S2.1 & S2.4 Outliers & Boxplots
How can you compare 2 sets of data?
Always comment on a measure of location and a measure of spread. If there are extreme values in the data set, use the median and IQR. Otherwise median and IQR or mean and standard deviation
What is an outlier?
An extreme value that lies outside the overall pattern of the data
What do you plot a box plot if you don't know the largest and smallest value?
Find the largest or smallest value that is not an outlier / use the outlier boundary (e.g. Q₁ - (1.5 x IQR))
What is the best measure of variation if a data set contains outliers?
The interquartile range (not variance or standard deviation or range because outliers make them much larger than they would be otherwise) because it is not affected by extreme values
What is the outlier boundary?
The value at which if a data point is smaller or bigger than this it is an outlier
What is a boxplot?
They visually represent a data set. They show the quartiles, the maximum and minimum values and any outliers
What are some common definitions of outliers?

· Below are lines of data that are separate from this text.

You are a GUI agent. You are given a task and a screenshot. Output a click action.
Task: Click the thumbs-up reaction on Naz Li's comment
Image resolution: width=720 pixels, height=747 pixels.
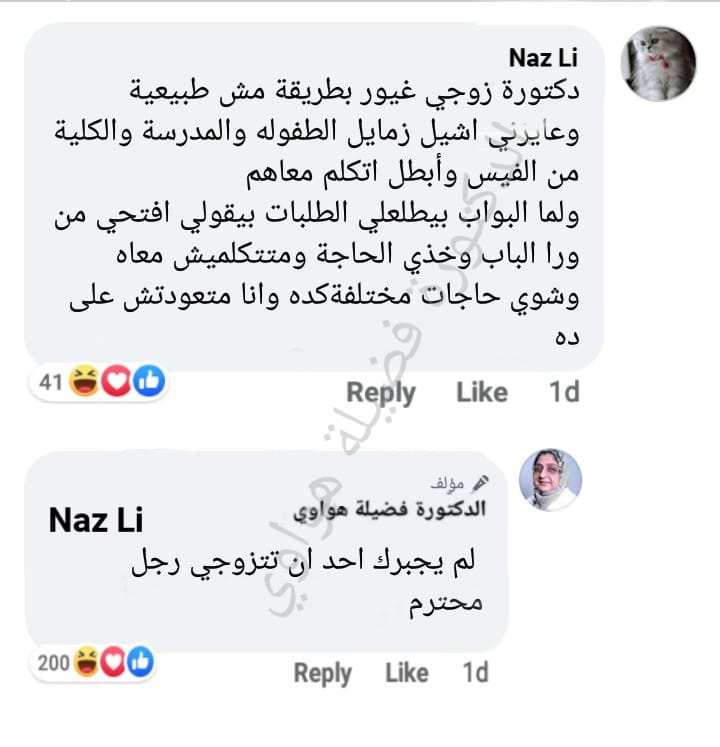(x=149, y=381)
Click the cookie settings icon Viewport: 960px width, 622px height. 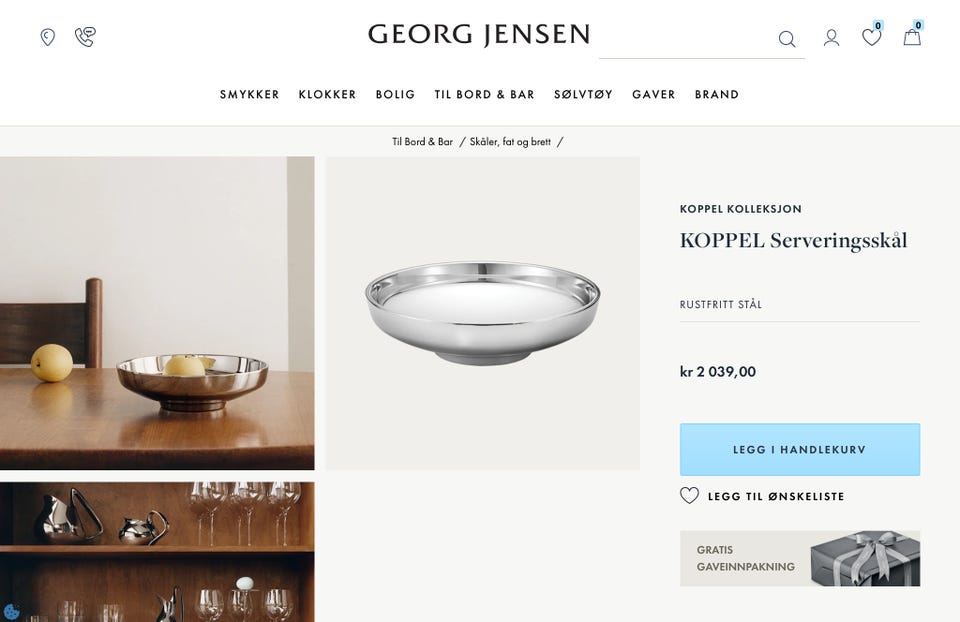point(11,611)
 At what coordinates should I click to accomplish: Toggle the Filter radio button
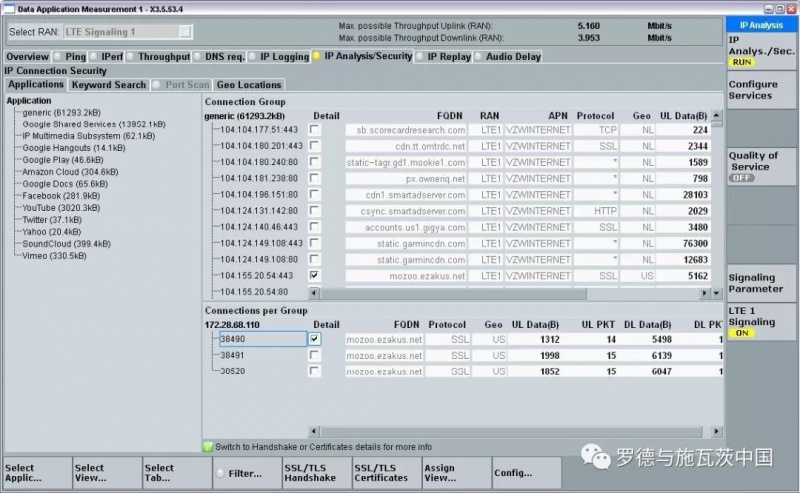click(220, 473)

± 2 standard deviations from the mean Less than Q₁ - (1.5 x IQR) or more than Q₃ + (1.5 x IQR)
What makes an outlier an anomaly?
Sometimes outliers are legitimate values which could still be correct Anomalies are outliers that are clearly an error and misleading to keep in This might be due to an experimental or recording error or the data is not relevant (e.g. an adult at a kids party)
What is cleaning?
Removing anomalies from a data set